▶ Article:
/---

I’m running a highly virtualized environment with windows 2003 clients. We need to begin running with windows 2008 clients, but the problem that we are seeing is that the 2008 VMs are dropping off from condor_status (and thus not accepting jobs) after an idle time of a few hours. If you RDP into the system then it re-establishes a network connection for a few hours again before dropping off again.
I know that there are a lot of possible issues, but I am curious if there is anything established or well documented regarding this issue.
So the moving parts…
Dell R610 Servers deployed with Broadcom 1Gb adapters
VMware ESXi 4.1
Windows 2008 Server
Things I have tried or am in the process of trying:
Ensure Windows Firewall isn’t causing issues (will disable)

\---

▶ Direction 1: In the forum post, what happens when someone connects to one of the Windows 2008 VMs over RDP?
▶ Direction 2: Write a continuation of the forum post, starting after its last line.
The items that come after the forum post are not needed for any task.

▶ Information given:
/---

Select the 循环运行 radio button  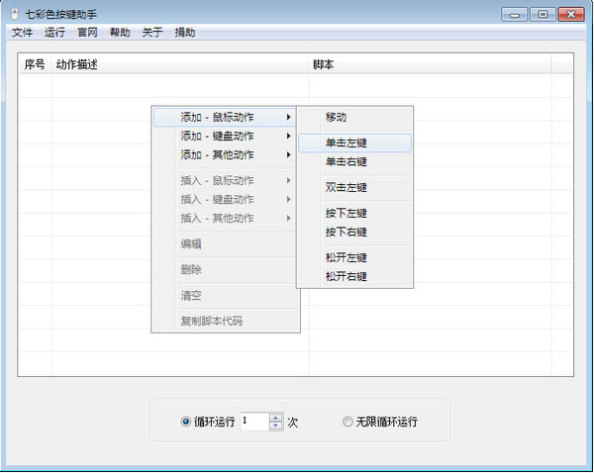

\---
/---

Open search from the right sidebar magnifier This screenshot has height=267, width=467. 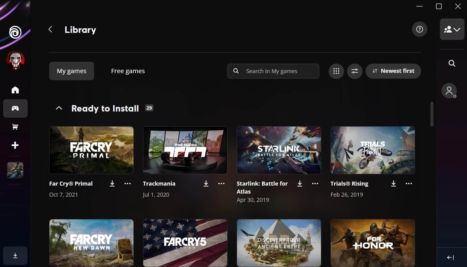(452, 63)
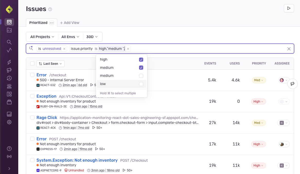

\---
/---

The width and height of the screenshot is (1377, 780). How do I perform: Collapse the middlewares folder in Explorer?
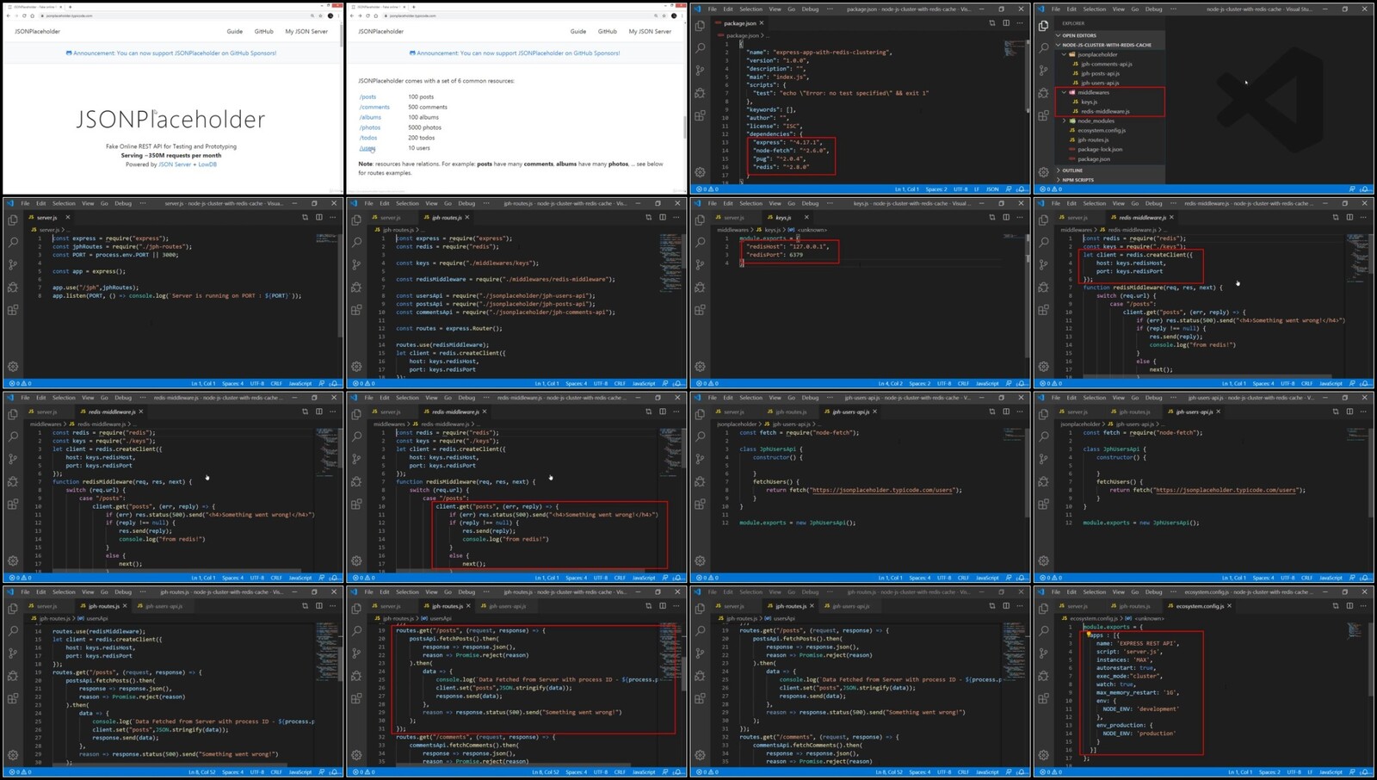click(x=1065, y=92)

\---

▶ Final answer 1: The VM re-establishes a network connection for a few hours, then drops off again.

▶ Final answer 2:
Check Windows 2008 Power Management settings
Try running on a system that has Intel network adapters (we mostly use Broadcom)
We have tried both 7.2.4 and 7.6.2 versions of condor.
Investigate Broadcom network adapter settings in VMware.
Try enabling Wake On LAN functionality in VMware.
Set VMware CPU reservation to a non-zero value (might be idling VM to 0% usage)
What I am worried about is that the VMware network driver is doing some ‘magic’ and intercepting ping and other network requests and not passing them to the VM so that it can attempt to idle/suspend the VM.
Thanks for your time everyone!